- _Work instructions_
Report each line below that contains the string "what", copying every such line in full. Matching is case-sensitive.

- _Exercise materials_
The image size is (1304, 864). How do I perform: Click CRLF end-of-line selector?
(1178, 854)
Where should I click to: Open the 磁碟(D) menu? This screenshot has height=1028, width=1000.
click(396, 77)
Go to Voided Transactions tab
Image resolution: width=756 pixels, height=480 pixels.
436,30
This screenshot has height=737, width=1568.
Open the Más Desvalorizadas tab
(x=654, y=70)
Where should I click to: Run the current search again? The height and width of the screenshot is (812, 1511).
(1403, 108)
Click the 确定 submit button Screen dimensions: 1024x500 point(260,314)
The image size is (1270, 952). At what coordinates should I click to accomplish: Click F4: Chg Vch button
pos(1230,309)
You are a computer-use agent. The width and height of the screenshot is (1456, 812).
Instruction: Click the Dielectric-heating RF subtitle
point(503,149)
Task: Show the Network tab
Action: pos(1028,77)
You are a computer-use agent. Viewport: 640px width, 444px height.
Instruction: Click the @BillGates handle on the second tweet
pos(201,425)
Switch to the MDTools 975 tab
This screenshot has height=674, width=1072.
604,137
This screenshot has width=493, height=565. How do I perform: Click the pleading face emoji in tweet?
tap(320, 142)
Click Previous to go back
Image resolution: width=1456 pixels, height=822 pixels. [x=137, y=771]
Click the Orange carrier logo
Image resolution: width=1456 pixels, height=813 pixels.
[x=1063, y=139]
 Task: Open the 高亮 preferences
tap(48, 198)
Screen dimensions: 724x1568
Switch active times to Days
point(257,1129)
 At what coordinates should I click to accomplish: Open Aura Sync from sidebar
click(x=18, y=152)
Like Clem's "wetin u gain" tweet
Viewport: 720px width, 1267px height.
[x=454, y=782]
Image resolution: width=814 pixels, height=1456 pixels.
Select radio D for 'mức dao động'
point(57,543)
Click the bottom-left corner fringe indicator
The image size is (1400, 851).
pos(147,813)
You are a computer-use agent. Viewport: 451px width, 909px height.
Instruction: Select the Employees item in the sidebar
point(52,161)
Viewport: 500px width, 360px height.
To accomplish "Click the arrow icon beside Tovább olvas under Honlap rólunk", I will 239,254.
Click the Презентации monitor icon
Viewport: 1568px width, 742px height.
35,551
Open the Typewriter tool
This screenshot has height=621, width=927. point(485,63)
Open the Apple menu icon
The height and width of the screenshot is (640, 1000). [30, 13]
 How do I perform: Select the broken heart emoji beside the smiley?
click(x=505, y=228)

- _Result of this exercise_
The image size is (1270, 952). At what coordinates should I click to accomplish: Click F4: Chg Vch button
 At what coordinates should I click to accomplish: Open Aura Sync from sidebar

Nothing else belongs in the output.